- _WORK TO BE COMPLETED_:
What lines in the entries below contain the word "Support"? Copy all of them.

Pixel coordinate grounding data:
- - - - - - -

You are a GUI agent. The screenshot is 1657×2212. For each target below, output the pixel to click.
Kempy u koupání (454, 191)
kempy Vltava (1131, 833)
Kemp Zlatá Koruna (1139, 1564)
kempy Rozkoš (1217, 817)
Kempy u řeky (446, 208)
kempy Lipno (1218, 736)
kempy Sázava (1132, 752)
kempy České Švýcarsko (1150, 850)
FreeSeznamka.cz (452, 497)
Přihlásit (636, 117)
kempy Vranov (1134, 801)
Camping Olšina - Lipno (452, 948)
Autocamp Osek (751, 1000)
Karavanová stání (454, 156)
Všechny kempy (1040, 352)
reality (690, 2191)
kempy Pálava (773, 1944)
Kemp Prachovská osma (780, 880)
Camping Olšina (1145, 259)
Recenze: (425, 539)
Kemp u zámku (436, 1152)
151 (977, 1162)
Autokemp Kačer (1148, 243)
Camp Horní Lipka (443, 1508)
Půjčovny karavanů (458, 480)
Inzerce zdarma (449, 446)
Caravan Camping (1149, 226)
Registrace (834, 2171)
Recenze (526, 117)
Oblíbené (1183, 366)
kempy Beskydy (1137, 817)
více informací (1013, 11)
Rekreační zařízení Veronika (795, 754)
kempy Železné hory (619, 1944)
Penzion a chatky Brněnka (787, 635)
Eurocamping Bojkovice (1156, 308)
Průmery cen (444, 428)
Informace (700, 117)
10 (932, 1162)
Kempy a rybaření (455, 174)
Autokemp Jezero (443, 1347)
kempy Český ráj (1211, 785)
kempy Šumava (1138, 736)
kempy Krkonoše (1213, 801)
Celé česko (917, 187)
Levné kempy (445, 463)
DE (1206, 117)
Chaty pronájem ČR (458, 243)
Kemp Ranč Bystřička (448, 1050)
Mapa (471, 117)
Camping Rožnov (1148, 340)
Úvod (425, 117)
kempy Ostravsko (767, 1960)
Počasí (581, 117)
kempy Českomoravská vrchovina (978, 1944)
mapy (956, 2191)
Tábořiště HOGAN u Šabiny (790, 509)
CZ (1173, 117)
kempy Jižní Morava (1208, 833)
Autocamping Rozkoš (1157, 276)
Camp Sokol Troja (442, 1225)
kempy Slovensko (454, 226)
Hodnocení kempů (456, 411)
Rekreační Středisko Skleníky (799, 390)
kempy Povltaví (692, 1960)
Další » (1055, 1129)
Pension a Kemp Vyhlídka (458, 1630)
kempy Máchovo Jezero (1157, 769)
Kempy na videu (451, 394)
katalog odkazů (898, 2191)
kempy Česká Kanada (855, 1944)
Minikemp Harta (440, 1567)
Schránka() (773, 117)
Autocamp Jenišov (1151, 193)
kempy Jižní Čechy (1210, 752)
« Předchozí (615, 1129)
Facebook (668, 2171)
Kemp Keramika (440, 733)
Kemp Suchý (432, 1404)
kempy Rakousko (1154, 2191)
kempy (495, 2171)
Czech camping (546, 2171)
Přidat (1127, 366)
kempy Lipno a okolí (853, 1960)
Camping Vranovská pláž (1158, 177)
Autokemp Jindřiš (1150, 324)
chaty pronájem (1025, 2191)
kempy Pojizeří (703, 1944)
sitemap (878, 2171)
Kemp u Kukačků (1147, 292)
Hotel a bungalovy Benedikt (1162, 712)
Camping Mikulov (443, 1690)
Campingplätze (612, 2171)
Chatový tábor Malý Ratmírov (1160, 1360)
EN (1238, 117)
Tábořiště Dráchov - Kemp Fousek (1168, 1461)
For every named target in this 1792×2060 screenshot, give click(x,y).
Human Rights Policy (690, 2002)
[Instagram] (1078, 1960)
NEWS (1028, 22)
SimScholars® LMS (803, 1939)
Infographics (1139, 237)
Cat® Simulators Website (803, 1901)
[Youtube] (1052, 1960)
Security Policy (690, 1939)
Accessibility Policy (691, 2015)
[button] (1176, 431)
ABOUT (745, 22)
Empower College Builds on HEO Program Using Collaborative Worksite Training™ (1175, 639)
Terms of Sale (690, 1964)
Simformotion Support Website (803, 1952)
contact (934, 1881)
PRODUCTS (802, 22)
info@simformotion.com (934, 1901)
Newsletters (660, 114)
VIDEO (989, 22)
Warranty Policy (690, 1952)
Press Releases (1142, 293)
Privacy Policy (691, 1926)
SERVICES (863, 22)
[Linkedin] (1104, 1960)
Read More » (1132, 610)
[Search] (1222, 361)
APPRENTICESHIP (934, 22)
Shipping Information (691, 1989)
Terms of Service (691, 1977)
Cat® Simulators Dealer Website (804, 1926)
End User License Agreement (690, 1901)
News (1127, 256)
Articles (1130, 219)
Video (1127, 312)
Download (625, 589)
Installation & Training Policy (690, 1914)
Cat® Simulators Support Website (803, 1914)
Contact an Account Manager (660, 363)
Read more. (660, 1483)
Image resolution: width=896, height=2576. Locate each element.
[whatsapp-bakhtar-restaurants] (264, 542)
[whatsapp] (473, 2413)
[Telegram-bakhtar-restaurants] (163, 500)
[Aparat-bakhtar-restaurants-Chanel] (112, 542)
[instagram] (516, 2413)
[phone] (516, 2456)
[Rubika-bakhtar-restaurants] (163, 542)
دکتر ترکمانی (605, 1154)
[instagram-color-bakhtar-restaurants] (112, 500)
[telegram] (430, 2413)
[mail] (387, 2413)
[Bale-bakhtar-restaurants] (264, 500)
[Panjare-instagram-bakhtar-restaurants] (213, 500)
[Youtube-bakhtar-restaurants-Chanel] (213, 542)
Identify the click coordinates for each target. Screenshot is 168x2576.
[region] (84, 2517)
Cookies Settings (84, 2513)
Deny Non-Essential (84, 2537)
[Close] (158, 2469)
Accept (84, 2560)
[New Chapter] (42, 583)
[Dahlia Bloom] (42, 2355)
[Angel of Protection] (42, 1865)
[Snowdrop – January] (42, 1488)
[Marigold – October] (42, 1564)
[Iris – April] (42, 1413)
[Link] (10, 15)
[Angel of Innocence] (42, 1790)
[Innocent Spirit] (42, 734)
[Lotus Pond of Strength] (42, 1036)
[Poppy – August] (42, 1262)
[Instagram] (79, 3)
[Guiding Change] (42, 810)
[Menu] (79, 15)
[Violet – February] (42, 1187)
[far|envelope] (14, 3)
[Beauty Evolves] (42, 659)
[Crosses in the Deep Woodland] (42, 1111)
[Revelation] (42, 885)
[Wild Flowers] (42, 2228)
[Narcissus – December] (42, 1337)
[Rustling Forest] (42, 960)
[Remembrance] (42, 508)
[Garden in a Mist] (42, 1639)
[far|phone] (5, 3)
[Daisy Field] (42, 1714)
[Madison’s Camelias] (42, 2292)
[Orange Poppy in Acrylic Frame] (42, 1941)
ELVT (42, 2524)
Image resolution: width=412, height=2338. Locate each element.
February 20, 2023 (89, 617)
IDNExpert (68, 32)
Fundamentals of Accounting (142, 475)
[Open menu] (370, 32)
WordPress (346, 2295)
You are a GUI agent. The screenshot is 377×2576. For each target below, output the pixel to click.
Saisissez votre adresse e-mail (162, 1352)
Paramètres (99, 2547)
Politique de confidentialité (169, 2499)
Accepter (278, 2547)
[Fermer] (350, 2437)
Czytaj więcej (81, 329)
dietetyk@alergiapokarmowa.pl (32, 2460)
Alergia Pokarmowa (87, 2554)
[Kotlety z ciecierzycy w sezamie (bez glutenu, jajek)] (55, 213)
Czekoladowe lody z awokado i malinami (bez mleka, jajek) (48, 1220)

- - - - - - -

- _RESPONSE FOR THIS EXERCISE_:
Simformotion Support Website (803, 1952)
Cat® Simulators Support Website (803, 1914)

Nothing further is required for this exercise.